Ass. Professor E.P. Mastromanolis

1.           Erasmus students enrolling  in the “Competition Law” course will be required to submit a paper in lieu of participating in classes and taking a written exam at the end of the fall semester.

2.           Students should contact Ass. Professor Mastromanolis at email address emastrom@law.uoa.gr, indicating their interest to select the course as well as  their proposed topic of  paper no later than Friday, 21 October. A skype call will then be set up during the last week of October with all interested students, in order to discuss the proposed topics and provide instructions or adjustments, as deemed necessary. Following the call, each student will be required to revert with a detailed plan of his/her paper as well as indicative bibliography by Friday, 18 November. Submission of the papers will be due by Friday, 27 January  2023.

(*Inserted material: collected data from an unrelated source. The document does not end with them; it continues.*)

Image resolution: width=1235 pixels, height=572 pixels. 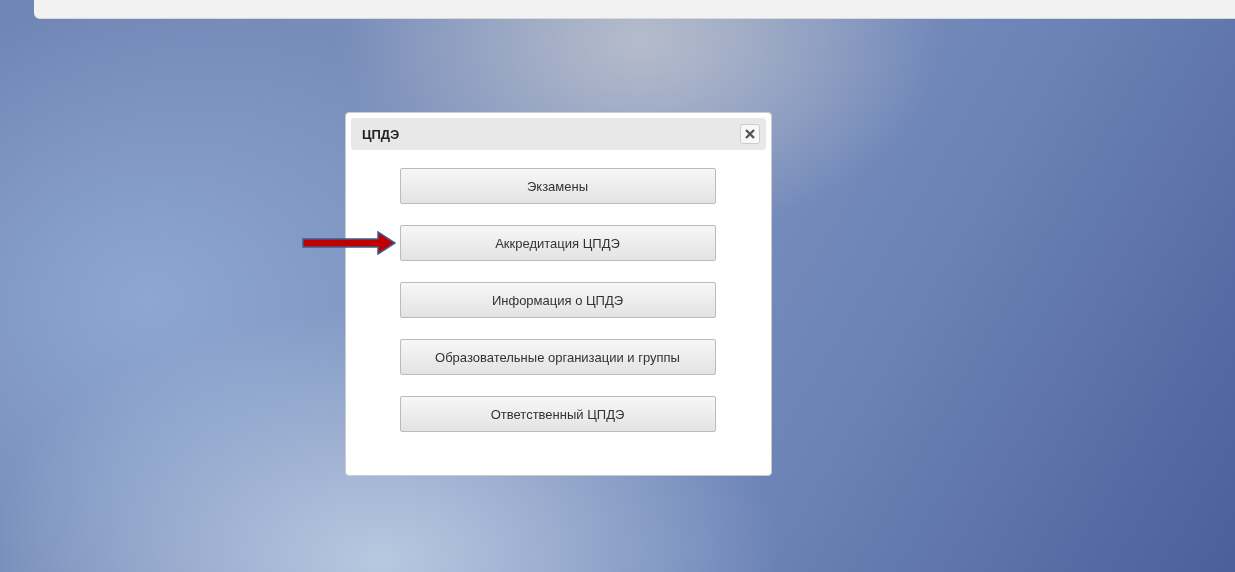 I want to click on menu-button: Информация о ЦПДЭ, so click(x=558, y=300).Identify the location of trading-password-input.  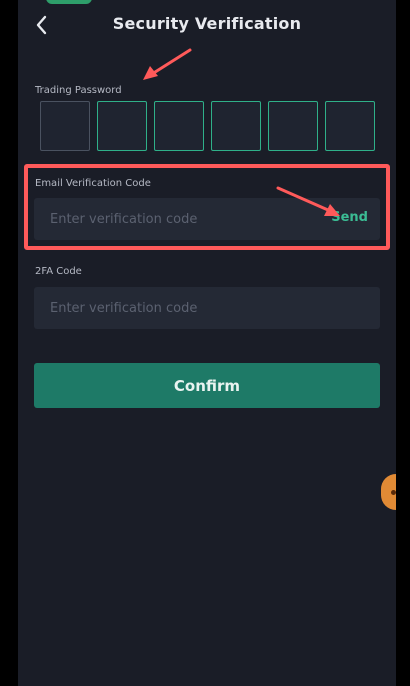
(209, 127).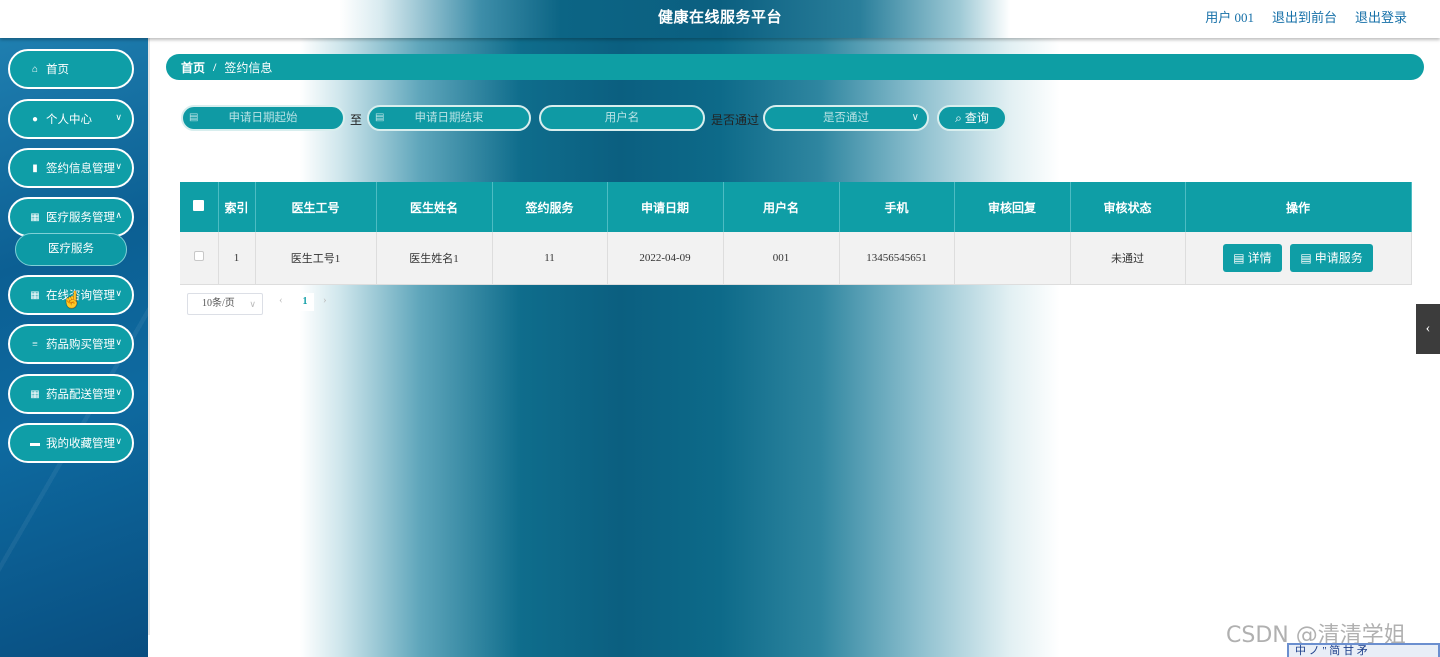  Describe the element at coordinates (1012, 207) in the screenshot. I see `col-reply: 审核回复` at that location. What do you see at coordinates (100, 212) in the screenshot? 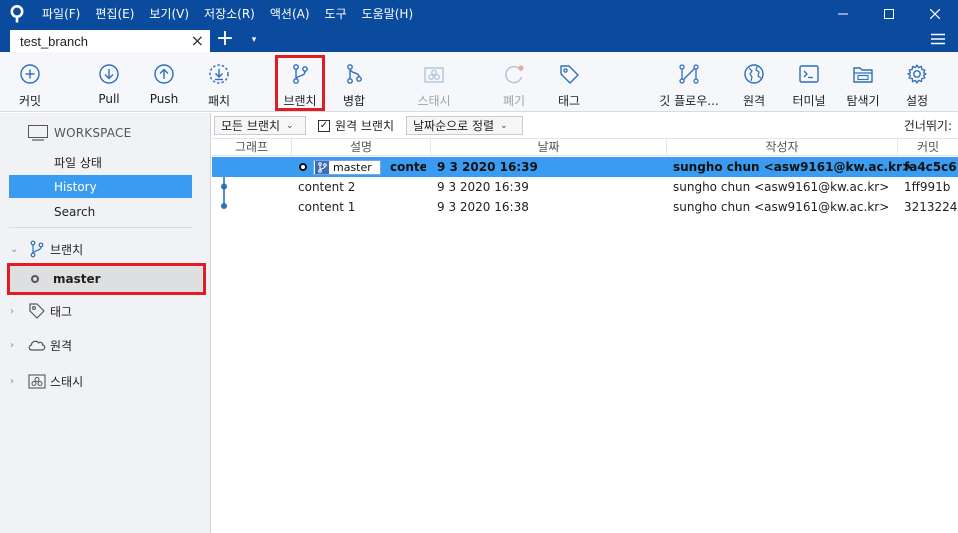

3.           Students may choose one of the  EU Competition Law topics listed below under (4), or a topic of their own. In the previous years, some Erasmus students have found it useful to explore their topics in comparative perspective to the approaches followed in the legal systems of their country of origin. This option is  open to those interested also this year.

4.           The topics proposed to students are the following:

(a)          Modalities of exchange of information between competitors and their evaluation under the EU Competition rules

(b)         Algorithms as a medium of collusion

(c)          E-commerce and vertical agreements: the current EU competition rules and anticipated legislative developments

(d)          Intellectual property licensing and EU Regulation 316/2014

(e)          The new economic approach in EU Competition Law: the “effects-based” approach and the “as efficient competitor test” in the respective Art. 101 and 102 TFEU analyses

(f)           Excessive pricing as an abuse of dominant position: problems of definition

(g)          Big data as an exclusionary device

(h)         The basic parameters of the Guidance on the EU Commission's enforcement priorities in applying Article 82 of the EC Treaty to abusive exclusionary conduct by dominant undertakings

(i)          Attributing liability to a parent for its subsidiary’s anticompetitive conduct

(j)          Acquisition of control via minority shareholdings

(k)         Commitments as  remedy for art. 101 TFEU infringements: procedure and effects

(l)          Conditions to clearance of a concentration: the rules and the jurisprudence

(m)        Quantification of damages due to competition law infringements: the EU Commission’s views and proposed methodologies

(n)         Directive 2014/104/EU and facilitation of damage actions due to competition law infringements

(o)         Joints ventures in the energy sector under EU Competition Law

The topics will be assigned on a first-come-first-served basis.

5.            General EU Competition Law textbooks comprise the following:

(a) E. Fox/D.Gerard, EU Competition Law (Elgar 2017)

(b) Bellamy & Child, European Union Law of Competition (8th ed. Oxford 2018)

(c) Whish/Bailey, Competition Law (9th ed. Oxford 2018)

(d) Jones/ Sufrin, EU Competition Law (7th ed. Oxford 2019)

 6.           The syllabus of last year’s course is hereby attached in electronic form.